§ Passage to read
BEGIN

Now that you know the reasons why claims are denied, let’s see what steps you should take.

What should I do if my claim is denied?

The first thing you need to do is find out why your insurer denied your claim. They need to have a legitimate reason to do so.

If not, they’re breaking the contract between customer and insurer.

Your insurance carrier agrees to provide you with certain types and forms of coverage while you agree to pay them a certain amount of money. As with any legally binding contract, if either party violates its terms, they open themselves up to legal action.

To understand what bad faith means in a legal sense, understand that when we enter into binding contracts, we are agreeing to do whatever is necessary to fulfill our end of that contract.

Bad faith is a scenario in which one party does not uphold the contract, thus injuring the other party. Regarding car insurance, bad faith can be demonstrated in any number of ways. We’ll use accident investigations as an example.

When you make auto insurance claims against your policy, the company has a fiduciary responsibility to investigate thoroughly the circumstances surrounding the claim to determine payment.

As the other party in the contract, your insurance company is required to do everything within their power to investigate an accident properly so that you’re treated fairly. If they fail to do so, that could be construed by a court as bad faith.

Of course, there may also be a case where there has been a direct breach of contract.

Breach of contract is a lot more black-and-white and much easier to prove in court. Where bad faith requires the best judgment of the court system, breach of contract simply requires the black-and-white text of the agreement.

If your insurance company promises to cover all glass replacement, a failure to do so under any circumstances is a breach of contract. Make sure to keep records of all emails and conversations between you and your insurer.

If we combine our previous examples of accident investigation and full glass coverage, a combination of bad faith and breach of contract might mean an insurance company refuses to pay a glass replacement while assuming, without verifying, that your glass is not really damaged.

Can you sue your own car insurance company for denying your claim?

Absolutely. All states allow customers (and insurers) to sue for breach of contract. A majority of states also allow you to sue for bad faith. However, taking auto insurance companies to court may not be easy.

While you can proceed against the insurance company on your own, it is never recommended. The insurance company is sure to have its own legal representation.

If the company is large, it may even have several attorneys handling the matter. This puts you at a disadvantage unless you’re an expert in the field of insurance law, contract review, and litigation.

Further, legal counsel can help you with the additional preliminary steps. If you decide to proceed on your own, though, you should at least be aware of certain pitfalls.

One particular concern is whether you followed the terms of the agreement in the first place. Insurance companies may avoid liability by asserting that you were the one in breach.

If the contract required you to file a claim within a certain time and you failed to do so, the company may be able to avoid having to pay for your claim.

END

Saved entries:
BEGIN

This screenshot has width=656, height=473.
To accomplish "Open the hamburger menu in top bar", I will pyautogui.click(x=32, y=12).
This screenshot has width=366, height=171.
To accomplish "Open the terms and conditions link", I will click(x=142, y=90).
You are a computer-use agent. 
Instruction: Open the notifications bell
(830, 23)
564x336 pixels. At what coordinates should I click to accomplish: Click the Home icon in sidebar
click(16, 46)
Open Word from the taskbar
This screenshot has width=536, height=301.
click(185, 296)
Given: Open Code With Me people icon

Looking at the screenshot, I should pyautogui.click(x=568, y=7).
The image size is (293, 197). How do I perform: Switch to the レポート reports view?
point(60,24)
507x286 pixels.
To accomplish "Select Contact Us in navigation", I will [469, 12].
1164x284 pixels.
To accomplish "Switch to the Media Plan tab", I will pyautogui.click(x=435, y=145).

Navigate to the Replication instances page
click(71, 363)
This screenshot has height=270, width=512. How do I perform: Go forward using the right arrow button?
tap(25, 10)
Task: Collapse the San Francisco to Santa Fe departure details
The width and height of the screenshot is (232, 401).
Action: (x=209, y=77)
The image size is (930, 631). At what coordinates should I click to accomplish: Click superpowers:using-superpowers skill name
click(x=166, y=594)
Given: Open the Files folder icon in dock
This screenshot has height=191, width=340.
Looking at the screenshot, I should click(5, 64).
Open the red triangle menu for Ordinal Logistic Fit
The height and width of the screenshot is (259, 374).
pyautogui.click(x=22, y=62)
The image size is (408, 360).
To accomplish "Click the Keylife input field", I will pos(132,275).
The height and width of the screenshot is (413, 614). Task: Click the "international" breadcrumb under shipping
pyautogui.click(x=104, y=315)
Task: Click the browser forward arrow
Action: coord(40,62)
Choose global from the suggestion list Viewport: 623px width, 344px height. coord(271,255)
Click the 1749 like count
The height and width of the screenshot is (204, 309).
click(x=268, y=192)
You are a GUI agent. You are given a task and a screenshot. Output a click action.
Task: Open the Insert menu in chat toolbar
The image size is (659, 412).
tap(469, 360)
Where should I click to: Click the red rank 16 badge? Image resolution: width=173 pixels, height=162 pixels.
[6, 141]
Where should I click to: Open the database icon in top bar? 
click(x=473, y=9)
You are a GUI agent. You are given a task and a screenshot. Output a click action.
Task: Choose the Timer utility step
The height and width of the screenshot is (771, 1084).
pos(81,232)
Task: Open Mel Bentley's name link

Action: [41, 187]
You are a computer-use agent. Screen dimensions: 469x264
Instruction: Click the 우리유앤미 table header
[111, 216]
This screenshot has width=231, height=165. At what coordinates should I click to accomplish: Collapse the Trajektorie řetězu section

END

§ Assigned task 1
From the passage on denied car insurance claims, copy out the part that opens with the words containing "One particular concern" and closes with "for your claim.".
§ Assigned task 2
In the passage on denied car insurance claims, what do all states allow customers and insurers to sue for?

§ Expected output 1
One particular concern is whether you followed the terms of the agreement in the first place. Insurance companies may avoid liability by asserting that you were the one in breach.

If the contract required you to file a claim within a certain time and you failed to do so, the company may be able to avoid having to pay for your claim.

§ Expected output 2
Breach of contract.